• **Your goal**
Rewrite all of the items below, replacing "dropdown" with "menu" and leaving everything else unchanged. Omit the pictures from your version.
◇ ◇ ◇
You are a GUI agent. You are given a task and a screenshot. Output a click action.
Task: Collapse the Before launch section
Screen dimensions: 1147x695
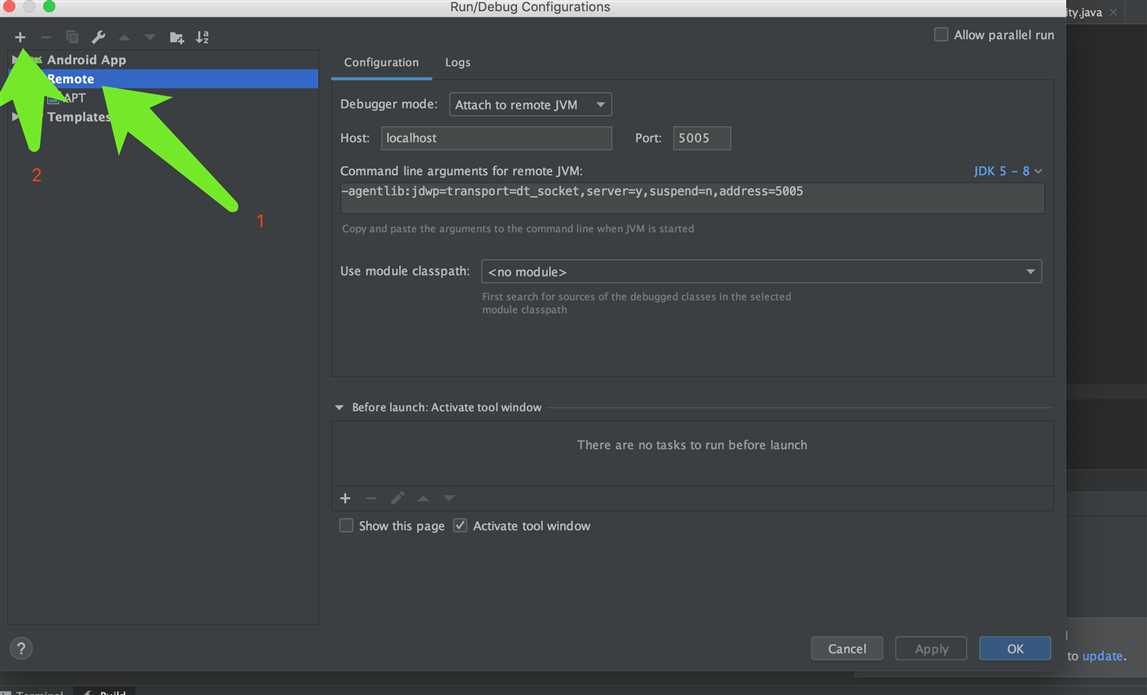pos(339,407)
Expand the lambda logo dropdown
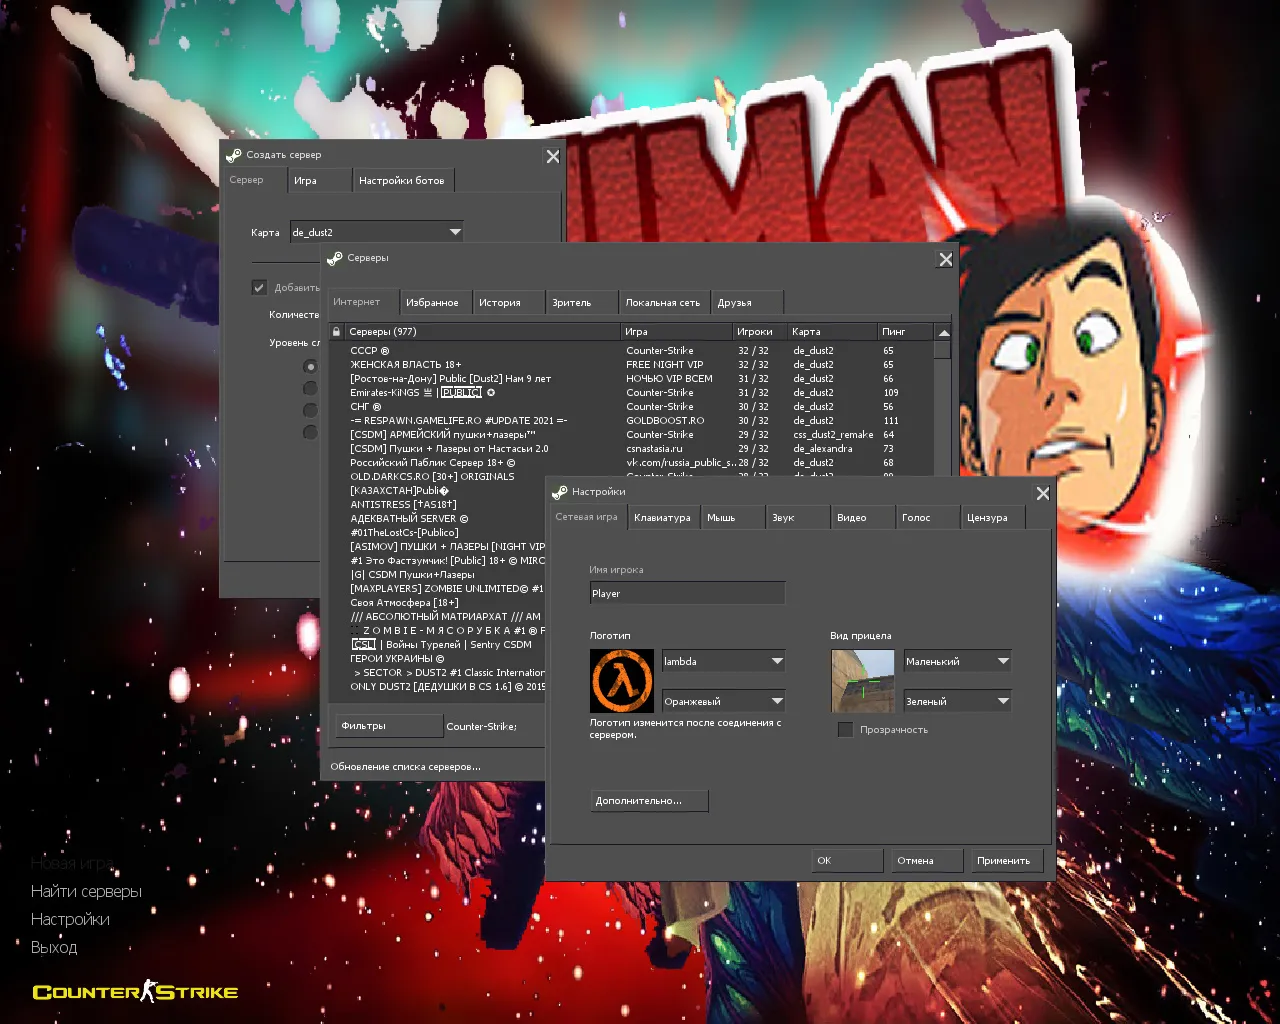 pos(777,661)
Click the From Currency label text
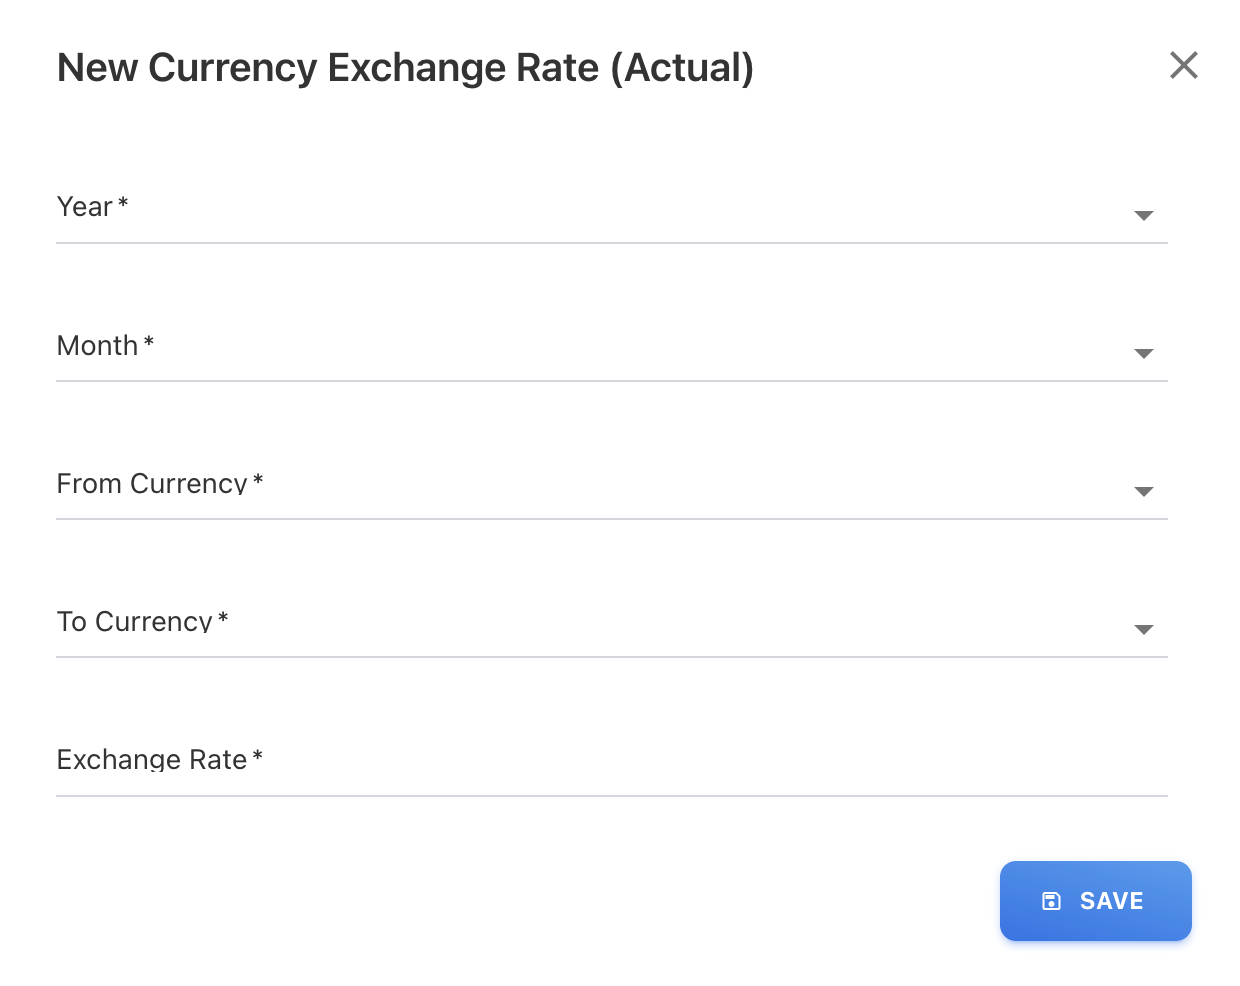 coord(151,483)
◇ ◇ ◇
• **Reply**
You are a GUI agent. You are given a task and a screenshot. Output a click action.
Task: Collapse the Before launch section
Screen dimensions: 1147x695
pos(339,407)
Expand the lambda logo menu
 pos(777,661)
Click the From Currency label text
 coord(151,483)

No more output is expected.